An operating system plays three main roles for the computer.

• Referee. Operating systems must fairly distribute resources between applications, and ensure the applications are isolated from each other. This includes protecting itself and other applications from malicious programs. It must also, however, allow inter-process communication in a safe, controlled manner.
  
  
• Illusionist. Operating systems must also provide an abstraction of physical hardware for the user applications. It also hides other inner system workings, like physical memory management and processor hardware sharing between processes. This is called virtualization, an illusion of resources that are not physically present.
  
  
• Glue. Operating systems also enable user applications to execute some common instructions and view common data (e.g. file system). They also provide a layer of abstraction between hardware I/O and applications, e.g. gluing the two together without needing applications to worry about hardware-specific operations and vice versa.

Goals

An operating system should satisfy the following criteria as best as possible.

• Reliability and Availability.
  Reliability means that the operating system should minimize errors to the extreme, since errors in the OS can be devastating for users. This is especially true with regards to security.
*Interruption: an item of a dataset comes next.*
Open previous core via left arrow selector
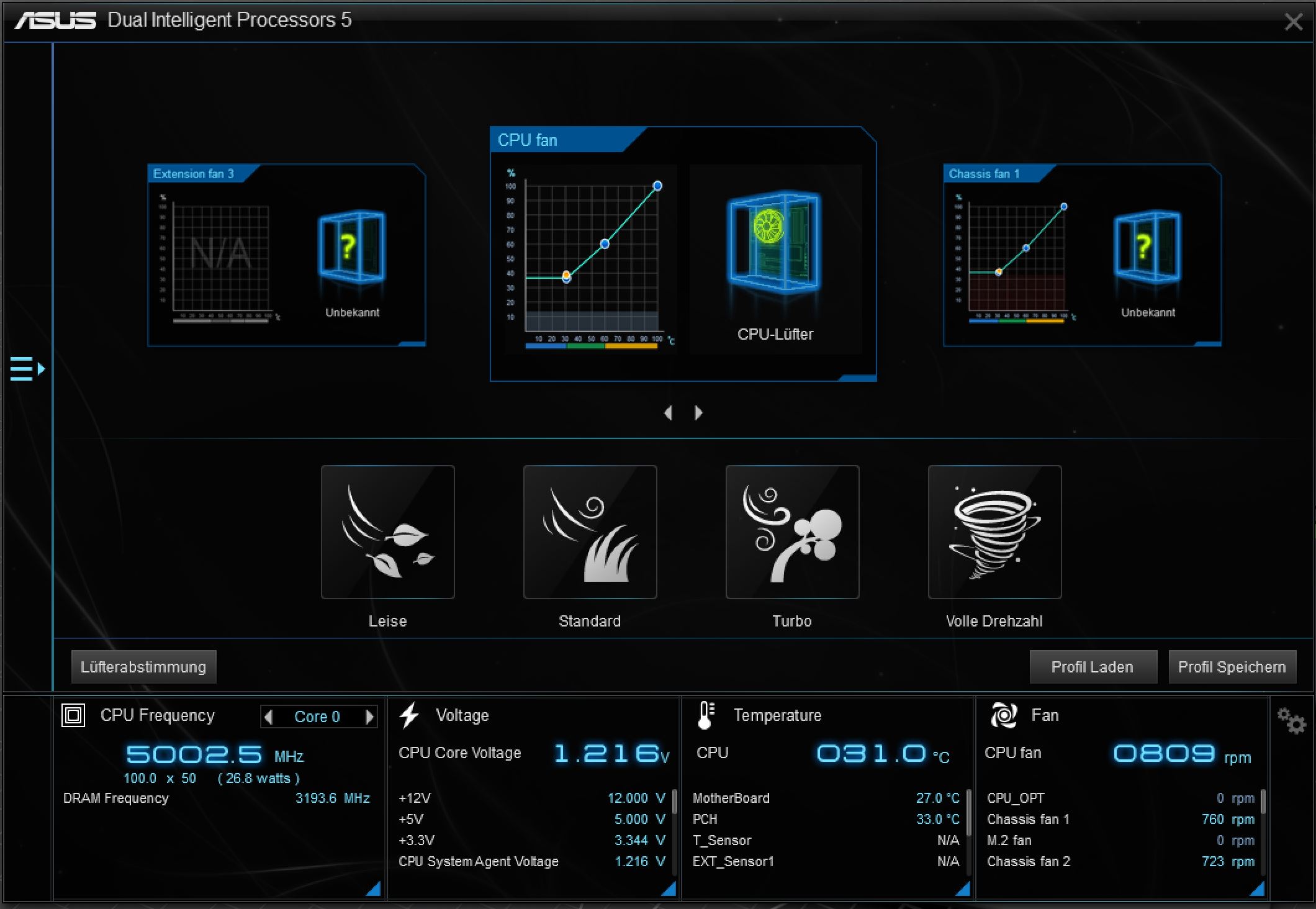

  Availability means the operating system should minimize crashes, since the OS should ideally be available as frequently as possible. It's typically measured by the frequency of failures (mean time to failure (MTTF)) and the time required to restore the system after a failure (mean time to repair (MTTR)). Higher MTTF or lower MTTR increases availability.
  
  

• Security. Self-explanatory.
  
  

• Portability.
  A highly portable operating system is one that should change minimally between different hardware. That is, it should be easy to adapt a portable OS to run on different graphics cards, processors, etc. A portable OS should also be designed (or require minimal changes) to support applications and hardware that have not been developed yet, i.e. forward compatible.

  This is typically accomplished by providing an abstract virtual machine (AVM)—an interface for system calls (API), a memory abstraction, etc. This allows applications and hardware to develop entirely independently.

  Portability is also frequently enabled by a hardware abstraction layer (HAL). Basically, an AVM is to applications as an HAL is to the operating system.
  
  

• Performance.
  Performance is a surprisingly difficult concept to easily judge. There are several different measurements to consider:

  • Overhead: the added resource cost of an abstraction for applications (less overhead = more efficient). That is, how much faster would the application be if run directly on the hardware.
  • Fairness: how to equitably allocate resources between users/applications.
  • Response time: how long it takes a single task to run. This is especially important for computers that people work on, as responsiveness for I/O dominated processes is extremely important.
  • Throughput: how quickly the system completes tasks. This is often in opposition to response time, due to the overhead of context switches. (Ideally, the processor prioritizes processes that don't spend a lot of time waiting on I/O, as interactive processes typically do).
  • Predictability: how consistent the system's performance (across the other metrics) is over time.
    
    
    

• Adoption.
  This is just how many users use the OS. More users == more resources, more success.

  There's also the issue of proprietary vs. open source operating systems. In other words, why Linux >> Windows/Mac.

In general, many of these criteria may oppose each other. Improvements in performance can impact security and portability negatively, for instance.

Operating Systems: Past, Present, and Future

Moore's Law

In previous decades, Moore's Law allowed operating system developers to ignore performance to some extent, as hardware got faster and faster, year by year. However, as Moore's Law slows down, OS maintainers increasingly have to consider performance, and how to best design an OS to not sacrifice the other qualities.

Multi-User Operating Systems

After the development of early operating systems, for the purpose of reducing programmer errors, came multi-user operating systems. This allowed sharing of resources between different users and applications.

A batch operating system worked on a queue of tasks, that could allow two tasks to "run" in tandem, one fetching from I/O devices using direct memory access (DMA). Next came multiprogramming, which was essentially just concurrency. batch operating systems introduced challenges. though, in the lack of program isolation and the difficulty of debugging the operating system (required to turn the computer into a single-user system temporarily).

Time-Sharing Operating Systems

These were operating systems developed for interactive use, rather than processor-heavy jobs. This is your typical personal computer, which spends much of the time waiting for I/O from hardware like a keyboard or mouse. This required designing operating systems to handle bursts of activity, rather than consistent, sustained activity as seen in batch processing.

Modern Operating Systems

Lots of different types of operating systems for different applications, now. Too many to talk about.